History

United Kingdom
- Name: HMS Precept (Z266)
- Builder: Barbour Boat Works; New Bern, North Carolina;
- Laid down: 5 August 1943
- Launched: 11 April 1944
- Completed: 14 October 1944
- Acquired: 14 October 1944
- Fate: returned to U.S. Navy, 4 January 1946

History

United States
- Acquired: 4 January 1946
- Stricken: 28 March 1946
- Fate: transferred to the Maritime Commission, 21 March 1947, for disposal

General characteristics
- Class & type: Ailanthus-class net laying ship
- Displacement: 1,190 long tons (1,210 t) (full)
- Length: 194 ft 6 in (59.28 m)
- Beam: 37 ft (11 m)
- Draught: 13 ft 6 in (4.11 m)
- Propulsion: diesel electric, 2,500 hp (1,900 kW)
- Speed: 13 knots (24 km/h)
- Complement: 56
- Armament: 1 × 3"/50 caliber gun; 4 × twin 20 mm gun mounts;

= HMS Precept =

HMS Precept (Z266) was a net laying ship for the Royal Navy during the Second World War acquired from the United States Navy in October 1944 via Lend-Lease.

The ship was laid down as Precept (YN-79), a net tender of the , on 5 August 1943 at Barbour Boat Works in New Bern, North Carolina.

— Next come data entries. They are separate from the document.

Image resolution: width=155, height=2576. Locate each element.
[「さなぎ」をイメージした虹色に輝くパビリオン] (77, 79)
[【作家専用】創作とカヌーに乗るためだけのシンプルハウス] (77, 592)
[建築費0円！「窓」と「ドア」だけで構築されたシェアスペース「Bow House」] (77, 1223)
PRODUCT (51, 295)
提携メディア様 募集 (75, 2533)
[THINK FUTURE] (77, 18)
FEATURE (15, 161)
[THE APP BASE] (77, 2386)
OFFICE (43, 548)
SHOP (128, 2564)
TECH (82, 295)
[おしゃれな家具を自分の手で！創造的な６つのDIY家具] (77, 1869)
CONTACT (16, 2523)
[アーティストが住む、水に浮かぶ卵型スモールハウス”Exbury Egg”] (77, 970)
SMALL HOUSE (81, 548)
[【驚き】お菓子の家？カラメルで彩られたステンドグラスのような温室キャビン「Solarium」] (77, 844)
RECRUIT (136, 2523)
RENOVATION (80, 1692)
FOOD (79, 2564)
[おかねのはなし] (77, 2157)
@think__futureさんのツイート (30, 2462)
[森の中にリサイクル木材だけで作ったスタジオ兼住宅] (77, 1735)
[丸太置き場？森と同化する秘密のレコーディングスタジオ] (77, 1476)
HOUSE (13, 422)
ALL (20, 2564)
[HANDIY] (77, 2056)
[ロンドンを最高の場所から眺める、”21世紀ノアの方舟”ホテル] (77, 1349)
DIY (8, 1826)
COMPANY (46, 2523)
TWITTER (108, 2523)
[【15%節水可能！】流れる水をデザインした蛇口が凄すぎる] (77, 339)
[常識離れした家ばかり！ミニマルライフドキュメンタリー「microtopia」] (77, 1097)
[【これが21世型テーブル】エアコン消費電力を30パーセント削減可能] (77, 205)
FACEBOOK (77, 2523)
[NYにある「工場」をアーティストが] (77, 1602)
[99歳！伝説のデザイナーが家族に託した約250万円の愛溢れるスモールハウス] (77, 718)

On 17 January 1944, while still under construction, the ship was reclassified as a net laying ship and redesignated AN-73. Precept was launched on 11 April and completed on 13 October.

After delivery to the U.S. Navy on 14 October, she was transferred to the United Kingdom under Lend-Lease the same day and commissioned into the Royal Navy as HMS Precept (Z266). Upon completion of wartime duty with the United Kingdom, she arrived at Norfolk, Virginia, on 22 October 1945, and was returned to the U.S. Navy on 4 January 1946. Struck from the Naval Vessel Register on 28 March 1946, she was transferred to the United States Maritime Commission on 21 March 1947 and sold.